Hermione turned around just in time to catch the expression on his face, of course, and she didn’t seem to share, at all, the sensibilities that made him wear it. She gave him a poisonous smile. “Did you expect that you would have a good room when you’ve been foolish enough to oppose my employer?” she asked. “Really?”
Harry shook his head. “Do you admire her or not?” he asked, ducking into the room. He could cope with the dust by using Cleaning Charms, he thought. He should save his strongest opposition for those moments when his distaste could make an actual difference. “Sometimes you sound as though you do, or at least admire her power, and other times you make her sound like part of the establishment that keeps Muggleborns oppressed.”
Hermione didn’t respond, but the door slammed. Harry raised his eyebrows at it and set about cleaning off the dust from the table and chair. When he was settled in it, he looked out the window.
It was enchanted, he saw at once, reflecting a peaceful lakeside scene with people sailing back and forth in small boats. It was pleasant to look at, but it told him nothing, except that the Ministry had once spent some money on this building. He wondered if they’d ceased to keep it up when they stopped having such a flood of advocates and witnesses after the trials.
The Malfoys must be the last, or nearly the last, he thought, and that accorded with the memories of his own world.
He didn’t have anything to unpack. He suspected that he would have to find food and clothes somewhere in this world, but so far he wasn’t hungry. He went to clean off the bed and examine the bathroom. It was an utterly ordinary room, and if Harry had hoped to find any clues to Discipula’s evil plans in there, he was foiled. Then he told himself that of course he hadn’t meant to find anything. He’d just wanted to look, that was all.
Someone knocked on the door. It was an utterly dispirited knock, and Harry went to answer it wondering if he would find a house-elf there. He didn’t know if he could cope with another melancholy house-elf, after Dobby’s death.
Ron was standing there.
Harry had to stare, just the way he had with Hermione. Ron was taller and thinner than he was in Harry’s own world, his shaggy red hair unkempt. He stared past Harry’s shoulder at the wall and immediately began mumbling what sounded like a generic speech of greeting. He had named several “activities” around the building and had started praising the food before Harry roused himself.

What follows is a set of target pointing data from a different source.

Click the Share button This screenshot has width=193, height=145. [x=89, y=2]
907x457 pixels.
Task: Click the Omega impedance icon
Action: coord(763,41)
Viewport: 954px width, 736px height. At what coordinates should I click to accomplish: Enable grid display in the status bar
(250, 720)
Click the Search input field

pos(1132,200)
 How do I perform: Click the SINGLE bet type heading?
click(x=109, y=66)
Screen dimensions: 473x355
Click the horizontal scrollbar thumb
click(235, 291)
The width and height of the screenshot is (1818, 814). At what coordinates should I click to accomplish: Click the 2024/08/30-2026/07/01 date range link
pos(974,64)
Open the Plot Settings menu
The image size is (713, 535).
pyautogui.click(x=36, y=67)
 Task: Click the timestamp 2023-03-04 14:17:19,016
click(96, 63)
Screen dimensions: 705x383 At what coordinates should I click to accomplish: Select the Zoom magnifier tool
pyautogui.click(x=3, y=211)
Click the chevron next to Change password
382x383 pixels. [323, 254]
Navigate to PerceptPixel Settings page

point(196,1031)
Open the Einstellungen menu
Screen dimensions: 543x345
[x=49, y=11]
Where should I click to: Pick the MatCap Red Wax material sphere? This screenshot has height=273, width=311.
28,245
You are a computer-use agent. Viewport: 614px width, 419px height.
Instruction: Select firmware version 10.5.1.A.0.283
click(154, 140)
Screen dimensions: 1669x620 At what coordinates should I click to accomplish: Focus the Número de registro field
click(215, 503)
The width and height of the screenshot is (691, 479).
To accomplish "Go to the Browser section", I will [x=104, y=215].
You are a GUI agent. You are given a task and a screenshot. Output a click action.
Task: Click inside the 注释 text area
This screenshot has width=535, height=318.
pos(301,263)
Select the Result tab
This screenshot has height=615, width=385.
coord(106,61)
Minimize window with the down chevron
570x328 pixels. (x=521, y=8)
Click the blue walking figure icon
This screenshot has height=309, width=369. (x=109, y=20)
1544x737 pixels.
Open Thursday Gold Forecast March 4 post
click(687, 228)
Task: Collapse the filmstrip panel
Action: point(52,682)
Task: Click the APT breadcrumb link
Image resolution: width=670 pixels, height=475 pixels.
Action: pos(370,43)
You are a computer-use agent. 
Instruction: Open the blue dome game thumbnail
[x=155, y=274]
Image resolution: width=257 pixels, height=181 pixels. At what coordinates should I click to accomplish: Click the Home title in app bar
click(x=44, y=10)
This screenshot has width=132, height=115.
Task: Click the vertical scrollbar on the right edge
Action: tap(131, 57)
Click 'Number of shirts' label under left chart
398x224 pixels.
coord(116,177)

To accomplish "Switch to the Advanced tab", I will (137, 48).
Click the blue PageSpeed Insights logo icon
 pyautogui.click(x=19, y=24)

“You’re a Weasley,” he said. “I can tell from the hair. What’s your name?”
Ron blinked and looked at him as if Harry had done something that forced him to pay attention, although nothing interesting enough to lift the look of boredom. “Ron Weasley,” he said. “The youngest one.”
Harry winced back from the bitterness in the depths of his voice and said, “I thought there was a daughter.”
“Yes, once,” Ron said. “She died in her first year at Hogwarts.”
Harry leaned against the wall, not able to stand when he felt as though all the wind was knocked out of him. Did that mean Lucius had succeeded with the diary plot in this world? But then it seemed Voldemort would have come back in Neville’s second year, and Harry didn’t know how Neville could have stopped him. Everyone certainly spoke and acted as though his victory was recent.
“My name is Harry Evans,” Harry said, keeping his false name just in time. He didn’t know how many Potters survived here, if anyone did, but Ron was of a family that might know them, since they’d been pure-bloods. “I’m a stranger in town, and I’m beginning to feel just how much of a stranger I am. I don’t know anything I should know, since my family mostly keeps out of contact with the wizarding world. Would you be averse to telling me the most important events of the last several years?”
Ron stepped forwards at that and stared at him. “Granger said something about how you were the barrister for the Malfoys,” he said. “You do know that they don’t deserve to be defended, right? Lucius Malfoy killed my sister.”
Harry swallowed as that confirmed his suspicions. “I didn’t know,” he said. “I don’t know anything.”
Ron seemed to wake up a little for the first time, studying him with cooler eyes than Harry was used to. Even awake and alert, Harry thought, he had almost no passion. That was so different from the hot-tempered Ron he was used to that he winced again, wondering what in the world had happened here. Of course he had already thought that Neville was unlikely to make close friends in Gryffindor the way Harry had, but why had his best friends’ lives turned out so much for the worse? They had still survived the war.
Maybe I’m here for more reasons than just defending the Malfoys.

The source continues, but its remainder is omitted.